Speaking to reporters at the annual James Connolly commemoration in Arbour Hill Cemetery, he said the Greens appeared to be preparing an exit strategy in response to negative opinion poll results.

“This is part of a Green strategy to get out of the Government. It’s quite clear now that the Greens have become nervous about propping up Fianna Fáil in Government.

“What disappoints me about it, is that they didn’t become nervous when Fianna Fáil took the medical card off the pensioners, the books off the schoolchildren, the cancer vaccine off 12-year-old girls.

READ SOME MORE

“They’ve only become nervous when the opinion polls have started to turn against them and when people have become angry at them at the doorsteps in this election.

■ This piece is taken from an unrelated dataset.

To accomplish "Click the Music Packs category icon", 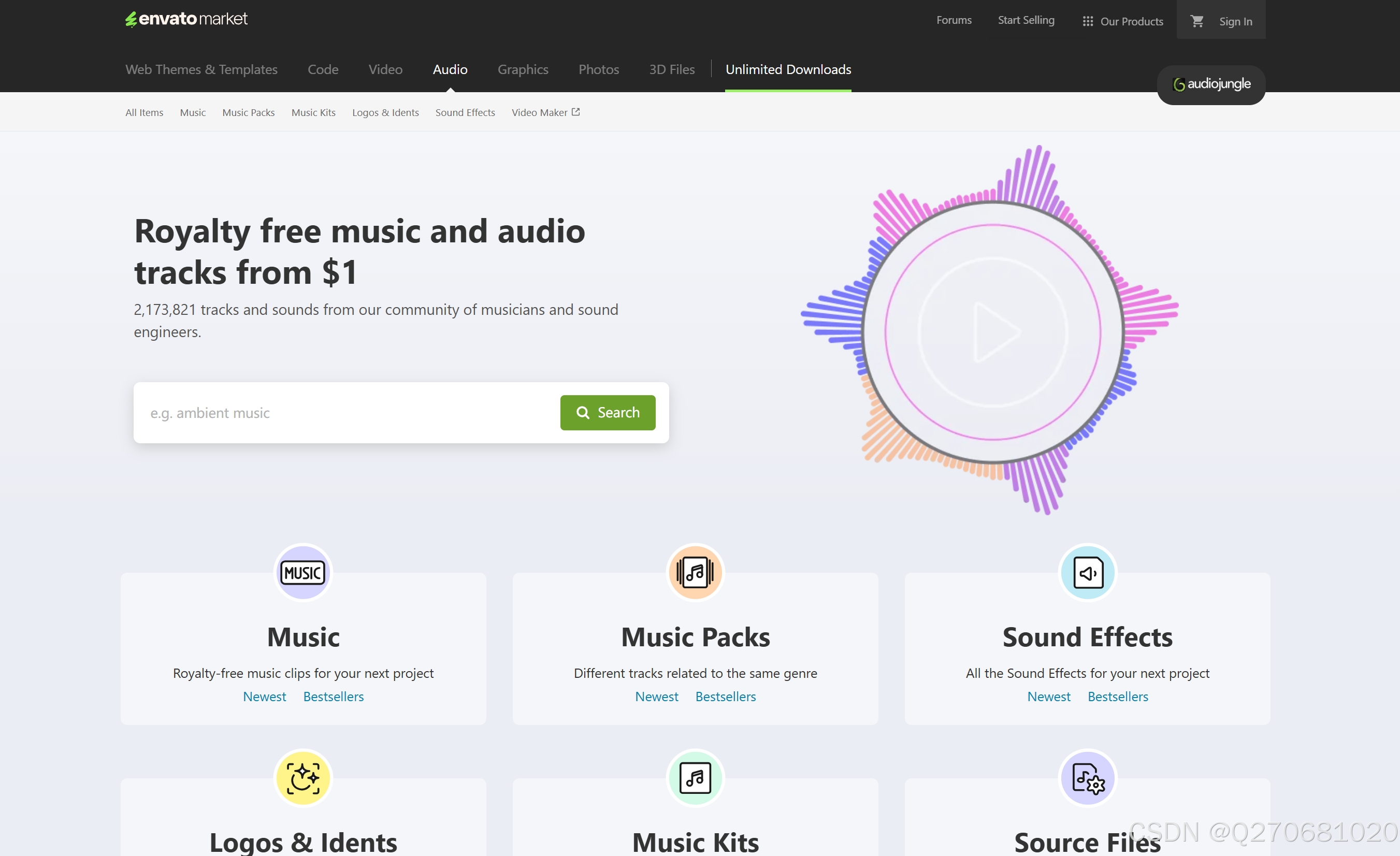I will (695, 572).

“And I must say that that’s not the Green Party that I used to have respect for, but it does appear as though it is part of their strategy to get out of Government,” he said.

When it was pointed out that Green Party leader John Gormley and TD Mary White said they had no intention of leaving Government, Mr Gilmore commented:

“Well that sounds like that they want it each way and they can’t have it each way. They are now propping up a bad Fianna Fáil Government.”

Fine Gael leader Enda Kenny, who was canvassing in Dublin, said the Government was being “destabilised” by comments from senior members of the Green Party. “They would want to understand that they are either part of the Government or they are not.

“And on the Taoiseach’s behalf, if he thinks that Fianna Fáil are pursuing the right policies here, which have been described by the Green Party as being disastrous, then they are both deluding themselves.”

Asked for his reaction to the Green Party’s call for a renegotiation of the Programme for Government, Mr Kenny said: “The parties to Government had a serious opportunity in the budget to redirect the way the country should be moving in terms of jobs and job-creation and they failed absolutely on that. And that’s where the anger of the people is, right across the country. And they have convicted this Government, and they’re waiting for them.”

Asked if he would consider going into an alternative coalition including the Greens, he replied:

“No, I’ve already said that what we need is a new government with a new mandate to take the country in a new direction.”

He said the Government was “proceeding down the road with serious potential risk on Nama [National Asset Management Agency] which has been holed beneath the water by a senior public servant who said that they don’t have the facilities or capacity to deal with this”.

Asked if he thought the Greens were preparing to exit from Government, he replied: “I don’t speak for them obviously, but I feel that the Greens are now becoming aware of the extent of anger of people out there at the way that the Government have betrayed the confidence of the people after the 2007 election”.

He said the timing of the Greens’ request for renegotiation was “obviously a reflection of what they are getting on the doorsteps”.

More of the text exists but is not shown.